_What is expected_:
Every line of the data must be set down exactly as shown.

_Records_:
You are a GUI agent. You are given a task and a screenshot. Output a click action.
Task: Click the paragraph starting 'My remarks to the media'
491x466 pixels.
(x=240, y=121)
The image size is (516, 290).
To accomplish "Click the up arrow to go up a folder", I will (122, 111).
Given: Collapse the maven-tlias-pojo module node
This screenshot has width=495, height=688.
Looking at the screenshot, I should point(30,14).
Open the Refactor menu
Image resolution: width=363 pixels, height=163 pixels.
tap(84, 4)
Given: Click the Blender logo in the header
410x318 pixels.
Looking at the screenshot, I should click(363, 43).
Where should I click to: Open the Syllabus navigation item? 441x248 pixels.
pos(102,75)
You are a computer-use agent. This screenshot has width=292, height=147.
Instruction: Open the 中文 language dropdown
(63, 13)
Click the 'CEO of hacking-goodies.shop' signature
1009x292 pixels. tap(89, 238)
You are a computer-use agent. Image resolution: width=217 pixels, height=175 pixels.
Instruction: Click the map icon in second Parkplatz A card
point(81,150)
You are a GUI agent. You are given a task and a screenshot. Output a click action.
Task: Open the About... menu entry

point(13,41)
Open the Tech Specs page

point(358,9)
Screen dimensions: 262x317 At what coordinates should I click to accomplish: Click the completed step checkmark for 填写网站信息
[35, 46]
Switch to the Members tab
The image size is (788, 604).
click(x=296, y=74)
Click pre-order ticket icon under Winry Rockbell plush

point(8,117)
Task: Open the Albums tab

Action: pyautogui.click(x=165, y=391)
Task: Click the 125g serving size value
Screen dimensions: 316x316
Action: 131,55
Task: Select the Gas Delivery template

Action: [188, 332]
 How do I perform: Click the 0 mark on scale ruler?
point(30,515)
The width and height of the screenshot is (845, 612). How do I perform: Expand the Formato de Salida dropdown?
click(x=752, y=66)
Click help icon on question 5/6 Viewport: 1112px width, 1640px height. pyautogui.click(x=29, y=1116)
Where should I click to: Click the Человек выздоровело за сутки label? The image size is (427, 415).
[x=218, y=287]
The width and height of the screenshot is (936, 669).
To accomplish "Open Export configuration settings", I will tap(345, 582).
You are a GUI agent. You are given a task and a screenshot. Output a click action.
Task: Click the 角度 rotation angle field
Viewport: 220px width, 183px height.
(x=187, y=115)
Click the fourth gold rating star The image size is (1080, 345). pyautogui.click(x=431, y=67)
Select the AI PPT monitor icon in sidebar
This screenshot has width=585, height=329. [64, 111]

_Output for this exercise_:
You are a GUI agent. You are given a task and a screenshot. Output a click action.
Task: Click the paragraph starting 'My remarks to the media'
491x466 pixels.
(x=240, y=121)
The image size is (516, 290).
To accomplish "Click the up arrow to go up a folder", I will (122, 111).
Given: Collapse the maven-tlias-pojo module node
This screenshot has width=495, height=688.
Looking at the screenshot, I should point(30,14).
Open the Refactor menu
Image resolution: width=363 pixels, height=163 pixels.
tap(84, 4)
Given: Click the Blender logo in the header
410x318 pixels.
Looking at the screenshot, I should click(363, 43).
Where should I click to: Open the Syllabus navigation item? 441x248 pixels.
pos(102,75)
You are a computer-use agent. This screenshot has width=292, height=147.
Instruction: Open the 中文 language dropdown
(63, 13)
Click the 'CEO of hacking-goodies.shop' signature
1009x292 pixels. tap(89, 238)
You are a computer-use agent. Image resolution: width=217 pixels, height=175 pixels.
Instruction: Click the map icon in second Parkplatz A card
point(81,150)
You are a GUI agent. You are given a task and a screenshot. Output a click action.
Task: Open the About... menu entry

point(13,41)
Open the Tech Specs page

point(358,9)
Screen dimensions: 262x317 At what coordinates should I click to accomplish: Click the completed step checkmark for 填写网站信息
[35, 46]
Switch to the Members tab
The image size is (788, 604).
click(x=296, y=74)
Click pre-order ticket icon under Winry Rockbell plush

point(8,117)
Task: Open the Albums tab

Action: pyautogui.click(x=165, y=391)
Task: Click the 125g serving size value
Screen dimensions: 316x316
Action: 131,55
Task: Select the Gas Delivery template

Action: [188, 332]
 How do I perform: Click the 0 mark on scale ruler?
point(30,515)
The width and height of the screenshot is (845, 612). How do I perform: Expand the Formato de Salida dropdown?
click(x=752, y=66)
Click help icon on question 5/6 Viewport: 1112px width, 1640px height. pyautogui.click(x=29, y=1116)
Where should I click to: Click the Человек выздоровело за сутки label? The image size is (427, 415).
[x=218, y=287]
The width and height of the screenshot is (936, 669).
To accomplish "Open Export configuration settings", I will tap(345, 582).
You are a GUI agent. You are given a task and a screenshot. Output a click action.
Task: Click the 角度 rotation angle field
Viewport: 220px width, 183px height.
(x=187, y=115)
Click the fourth gold rating star The image size is (1080, 345). pyautogui.click(x=431, y=67)
Select the AI PPT monitor icon in sidebar
This screenshot has width=585, height=329. [64, 111]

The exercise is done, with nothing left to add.